After the party fled, they chose to seek aid from the lords, churches and common folk of the land. With such aid, they drew the dragon away from a populated area and used magic to create a battleground of their devising. Zaskettr met them and this time the wyrm and the party were far more evenly matched. Even so, there were tense moments where only lucky die rolls on the part of the PCs or unlucky die rolls on my part spared their lives. It was glorious — everything a tabletop D&D fight with a dragon should be. I guess that an outside observer inexperienced with the nature of play would probably have been bored to death as we worked through a single battle for 2 or more hours. But for us at the time, it was thrilling. By the way, in my opinion that, in a nutshell, is tabletop gaming.

 

In the end, the PCs managed to whittle Zaskettr down. I had the dragon all set to flee the battle and force the PCs to come to its lair for the final round. Sadly, I did not leave the poor beast enough hit points. I did not expect the last round of luck the PCs had and before Zaskettr could fly off, the party cut the dragon down and impaled it with the magic spear that would keep it in torpor so long as the spear remained in Zaskettr’s heart.  They whooped and hollered on their victory and, to be honest, so did I. I talk a good “killer DM” game but in the end I want them to succeed just as much as they want to. After all, what we are all really looking forward to is a good tale to tell afterwards.

 

I gleaned a lot more from that extended game at Carnage this year than the fun of the party defeating Zaskettr. I will go into that in a future post. But for now, the joy of a well fought battle that mattered to the players, even at a convention without any of the weight of a home game, is enough to make me smile. This is why I run games and why I run games at conventions the way I do. Success after 20 hours, even if you as a player was not there for every single moment of it, is still far sweater than after just four.

The High Guard

A decade ago, the dragon Zaskettr returned from the grave and in a rain of fire and death killed the High King, destroyed the capital and thrust the island nation of Maroester into chaos and ruin. There were those sword to defend the king and the realm, but they had grown aloof and self interested. Their great battles were won, they thought, and they retired to their villas and their self interests. They were not there that day when the dragon returned. they were not there for their king.

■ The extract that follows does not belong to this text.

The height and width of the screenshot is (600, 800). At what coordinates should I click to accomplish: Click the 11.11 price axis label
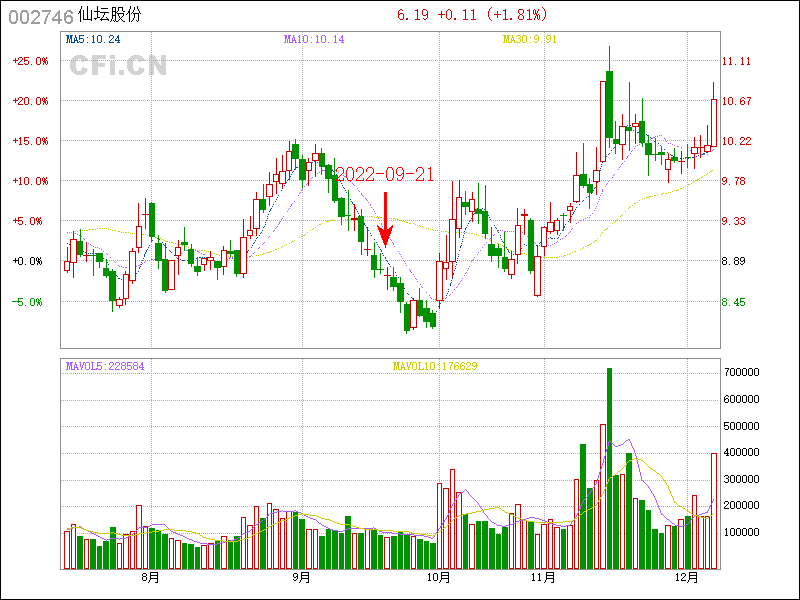click(738, 61)
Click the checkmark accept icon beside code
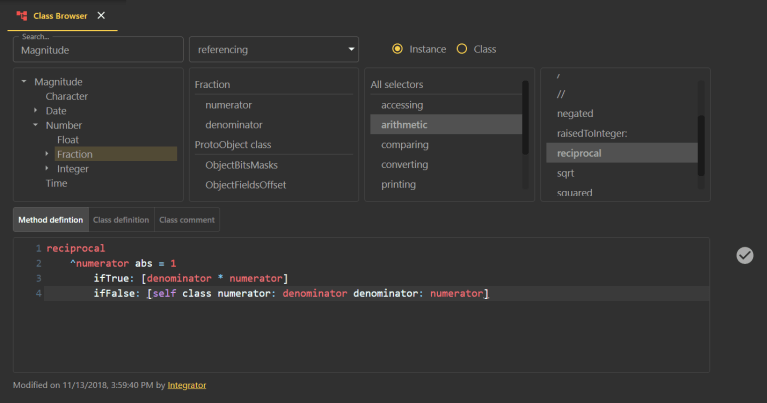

Maroester was discovered 250 years ago by the Vastlund Empire. The local inhabitants — called the paku, or halfling in the Vastlund tongue — were quickly pacified and assimilated while Vastlund’s slave race — the uyghur, or “orc” — was imported to build the Empire’s newest colony. This island held secrets, however, and in the wild forests and deep mountains and jagged dells there lived other beings. These were the races of the fae, the Fair Folk — haughty and wicked elves, crafty and suspicious dwarves, wild and mischievous gnomes, dark and murderous goblins and many more besides.

But neither the paku nor the fae races were the first to settle Maroester. Something older lived there, something woven into the land and tied to the fabric of magic itself. Ruins cover the island and deep within them lie secrets far older than either mortal or fae, and far more dangerous than either.

Nearly a century years ago, the Empire retreated from Maroester. Some calamity befell the Empire at home and the fleet and the legions left. Only the Margraves — something like barons — and there sworn retainers were left to maintain order. It was not enough. The island quickly devolved into civil war as the Margraves fought one another for control, the orc slaves rebelled and the fae worked their dark tricks on men.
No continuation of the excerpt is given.